Stored data:
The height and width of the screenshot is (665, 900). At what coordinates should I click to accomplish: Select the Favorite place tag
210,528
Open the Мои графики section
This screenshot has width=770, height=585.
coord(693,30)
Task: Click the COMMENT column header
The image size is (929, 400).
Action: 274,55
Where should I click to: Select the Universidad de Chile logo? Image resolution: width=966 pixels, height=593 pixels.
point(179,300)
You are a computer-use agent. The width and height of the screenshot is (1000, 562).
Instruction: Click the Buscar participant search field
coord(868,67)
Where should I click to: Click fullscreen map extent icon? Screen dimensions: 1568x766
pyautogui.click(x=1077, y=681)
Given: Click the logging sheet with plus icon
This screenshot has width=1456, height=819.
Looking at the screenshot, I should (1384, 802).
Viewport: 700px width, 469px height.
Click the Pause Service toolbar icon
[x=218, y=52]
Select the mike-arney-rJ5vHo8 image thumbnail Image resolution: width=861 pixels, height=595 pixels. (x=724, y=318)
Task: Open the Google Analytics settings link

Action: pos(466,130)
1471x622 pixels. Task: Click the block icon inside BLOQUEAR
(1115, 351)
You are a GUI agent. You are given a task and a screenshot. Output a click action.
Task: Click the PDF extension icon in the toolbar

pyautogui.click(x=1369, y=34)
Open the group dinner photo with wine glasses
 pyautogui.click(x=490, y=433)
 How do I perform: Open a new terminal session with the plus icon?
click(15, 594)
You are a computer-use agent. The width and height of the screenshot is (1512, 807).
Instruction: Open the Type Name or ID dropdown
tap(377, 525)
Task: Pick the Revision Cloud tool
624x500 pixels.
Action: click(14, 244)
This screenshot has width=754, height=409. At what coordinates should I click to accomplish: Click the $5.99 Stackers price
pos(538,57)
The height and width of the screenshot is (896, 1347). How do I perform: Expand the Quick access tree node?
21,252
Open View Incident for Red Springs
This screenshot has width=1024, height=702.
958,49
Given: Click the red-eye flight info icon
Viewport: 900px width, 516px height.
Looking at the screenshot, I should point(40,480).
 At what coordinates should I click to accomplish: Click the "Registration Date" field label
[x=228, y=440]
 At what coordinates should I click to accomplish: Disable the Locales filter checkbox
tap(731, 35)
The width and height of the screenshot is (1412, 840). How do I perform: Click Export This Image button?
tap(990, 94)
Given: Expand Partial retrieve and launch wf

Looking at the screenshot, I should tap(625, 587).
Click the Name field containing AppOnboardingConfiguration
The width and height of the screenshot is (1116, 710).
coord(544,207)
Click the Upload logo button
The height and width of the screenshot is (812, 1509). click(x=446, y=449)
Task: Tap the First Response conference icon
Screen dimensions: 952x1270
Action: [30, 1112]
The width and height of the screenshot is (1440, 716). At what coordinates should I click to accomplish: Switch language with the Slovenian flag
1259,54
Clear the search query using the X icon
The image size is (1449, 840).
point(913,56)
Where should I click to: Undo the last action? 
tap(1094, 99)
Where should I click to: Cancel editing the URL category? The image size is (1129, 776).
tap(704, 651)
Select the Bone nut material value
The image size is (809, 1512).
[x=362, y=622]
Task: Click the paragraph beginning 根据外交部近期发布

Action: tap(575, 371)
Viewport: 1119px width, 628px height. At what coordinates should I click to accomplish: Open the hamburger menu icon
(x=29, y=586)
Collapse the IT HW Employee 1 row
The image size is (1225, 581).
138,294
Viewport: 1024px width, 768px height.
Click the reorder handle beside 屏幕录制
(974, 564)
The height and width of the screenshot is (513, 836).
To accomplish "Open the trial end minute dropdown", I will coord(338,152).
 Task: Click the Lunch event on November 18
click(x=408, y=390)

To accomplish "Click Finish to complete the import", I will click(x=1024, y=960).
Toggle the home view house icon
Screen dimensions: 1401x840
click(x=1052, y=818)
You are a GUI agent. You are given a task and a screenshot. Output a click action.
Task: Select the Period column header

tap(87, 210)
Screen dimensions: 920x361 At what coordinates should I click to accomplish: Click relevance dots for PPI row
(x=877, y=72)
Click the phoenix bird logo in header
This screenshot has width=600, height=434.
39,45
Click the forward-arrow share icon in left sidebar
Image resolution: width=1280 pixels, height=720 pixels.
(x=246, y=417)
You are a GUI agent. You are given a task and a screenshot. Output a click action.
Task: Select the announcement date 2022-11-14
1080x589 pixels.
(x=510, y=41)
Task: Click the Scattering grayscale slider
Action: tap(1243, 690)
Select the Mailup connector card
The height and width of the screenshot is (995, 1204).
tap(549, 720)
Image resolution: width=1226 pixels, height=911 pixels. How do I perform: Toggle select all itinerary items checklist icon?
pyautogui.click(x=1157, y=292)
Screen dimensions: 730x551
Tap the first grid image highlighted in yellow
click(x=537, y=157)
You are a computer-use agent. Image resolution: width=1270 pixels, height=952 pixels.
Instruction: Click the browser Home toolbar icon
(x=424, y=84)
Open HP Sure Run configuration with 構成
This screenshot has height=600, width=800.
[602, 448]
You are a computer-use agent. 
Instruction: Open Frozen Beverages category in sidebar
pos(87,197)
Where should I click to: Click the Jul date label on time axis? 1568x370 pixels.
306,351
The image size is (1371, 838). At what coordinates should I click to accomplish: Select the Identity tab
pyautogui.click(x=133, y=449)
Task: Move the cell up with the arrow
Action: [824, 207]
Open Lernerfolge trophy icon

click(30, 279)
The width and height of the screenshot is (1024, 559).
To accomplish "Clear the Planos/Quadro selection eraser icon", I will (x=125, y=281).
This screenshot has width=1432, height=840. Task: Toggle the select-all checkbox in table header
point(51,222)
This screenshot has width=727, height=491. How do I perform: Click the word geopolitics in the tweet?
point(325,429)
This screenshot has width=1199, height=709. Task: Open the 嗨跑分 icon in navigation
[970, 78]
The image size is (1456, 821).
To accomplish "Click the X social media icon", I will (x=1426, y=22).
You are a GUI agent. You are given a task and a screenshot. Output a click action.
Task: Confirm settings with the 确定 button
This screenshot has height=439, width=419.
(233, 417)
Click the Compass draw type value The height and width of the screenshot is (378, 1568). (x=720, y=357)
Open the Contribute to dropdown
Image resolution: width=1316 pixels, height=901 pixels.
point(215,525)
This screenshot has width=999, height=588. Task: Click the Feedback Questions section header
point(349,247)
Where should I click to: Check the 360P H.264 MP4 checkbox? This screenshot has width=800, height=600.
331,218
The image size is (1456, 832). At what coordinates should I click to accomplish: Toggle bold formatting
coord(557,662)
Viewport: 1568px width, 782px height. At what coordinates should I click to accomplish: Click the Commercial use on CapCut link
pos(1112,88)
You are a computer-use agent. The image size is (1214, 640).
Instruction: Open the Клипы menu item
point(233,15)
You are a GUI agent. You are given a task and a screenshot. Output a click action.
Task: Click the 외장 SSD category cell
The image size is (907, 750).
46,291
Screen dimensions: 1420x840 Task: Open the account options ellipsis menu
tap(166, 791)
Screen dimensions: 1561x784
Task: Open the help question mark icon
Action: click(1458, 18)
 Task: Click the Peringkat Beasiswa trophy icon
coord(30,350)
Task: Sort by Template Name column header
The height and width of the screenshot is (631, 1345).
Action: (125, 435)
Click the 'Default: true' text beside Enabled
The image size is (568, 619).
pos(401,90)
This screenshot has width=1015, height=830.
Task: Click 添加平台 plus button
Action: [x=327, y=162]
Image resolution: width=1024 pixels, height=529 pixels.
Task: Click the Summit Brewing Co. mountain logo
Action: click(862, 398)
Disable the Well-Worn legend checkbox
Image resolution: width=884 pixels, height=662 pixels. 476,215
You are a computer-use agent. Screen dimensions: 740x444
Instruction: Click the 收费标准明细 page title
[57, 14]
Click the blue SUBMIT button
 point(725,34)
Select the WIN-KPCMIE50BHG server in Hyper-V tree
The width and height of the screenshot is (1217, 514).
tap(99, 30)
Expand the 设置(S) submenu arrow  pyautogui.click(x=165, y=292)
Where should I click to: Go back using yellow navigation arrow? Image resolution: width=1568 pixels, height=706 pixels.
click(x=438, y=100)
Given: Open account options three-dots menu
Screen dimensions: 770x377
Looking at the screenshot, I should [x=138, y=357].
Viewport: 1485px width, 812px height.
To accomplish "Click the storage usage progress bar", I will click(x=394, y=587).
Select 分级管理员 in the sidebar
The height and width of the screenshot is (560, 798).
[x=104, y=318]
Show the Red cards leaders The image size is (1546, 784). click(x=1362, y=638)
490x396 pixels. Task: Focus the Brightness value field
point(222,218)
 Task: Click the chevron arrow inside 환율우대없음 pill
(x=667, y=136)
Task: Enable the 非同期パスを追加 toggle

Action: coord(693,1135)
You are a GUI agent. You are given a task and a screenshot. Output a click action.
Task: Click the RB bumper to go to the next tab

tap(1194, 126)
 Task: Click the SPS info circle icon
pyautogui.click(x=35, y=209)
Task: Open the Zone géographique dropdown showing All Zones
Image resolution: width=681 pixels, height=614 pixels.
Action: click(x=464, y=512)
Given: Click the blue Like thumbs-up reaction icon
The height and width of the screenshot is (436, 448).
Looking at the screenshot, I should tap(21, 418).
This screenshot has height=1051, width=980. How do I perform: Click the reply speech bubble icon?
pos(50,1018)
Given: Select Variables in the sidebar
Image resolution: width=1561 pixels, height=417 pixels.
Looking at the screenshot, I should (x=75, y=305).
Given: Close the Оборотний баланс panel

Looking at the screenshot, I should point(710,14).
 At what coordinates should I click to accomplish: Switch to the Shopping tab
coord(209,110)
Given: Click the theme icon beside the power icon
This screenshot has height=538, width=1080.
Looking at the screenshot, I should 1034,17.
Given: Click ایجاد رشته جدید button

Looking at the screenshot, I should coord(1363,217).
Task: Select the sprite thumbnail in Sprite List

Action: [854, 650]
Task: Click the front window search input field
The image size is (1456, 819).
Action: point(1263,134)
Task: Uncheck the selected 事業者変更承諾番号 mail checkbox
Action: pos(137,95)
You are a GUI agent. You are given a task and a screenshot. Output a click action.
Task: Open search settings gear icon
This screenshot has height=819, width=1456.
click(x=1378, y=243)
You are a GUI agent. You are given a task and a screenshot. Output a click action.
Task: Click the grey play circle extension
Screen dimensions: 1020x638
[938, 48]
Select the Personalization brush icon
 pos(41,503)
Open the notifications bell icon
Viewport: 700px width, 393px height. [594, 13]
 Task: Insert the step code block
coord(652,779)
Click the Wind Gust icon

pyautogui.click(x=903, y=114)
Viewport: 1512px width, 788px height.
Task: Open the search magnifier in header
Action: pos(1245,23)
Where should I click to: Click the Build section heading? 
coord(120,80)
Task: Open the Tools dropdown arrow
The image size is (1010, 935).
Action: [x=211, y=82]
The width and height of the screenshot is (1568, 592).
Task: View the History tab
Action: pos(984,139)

*WORK INSTRUCTIONS*.
Find each line in the records above that contains the string "options" and copy those lines.

*FINISHED ANSWER*.
Screen dimensions: 1420x840 Task: Open the account options ellipsis menu
Given: Open account options three-dots menu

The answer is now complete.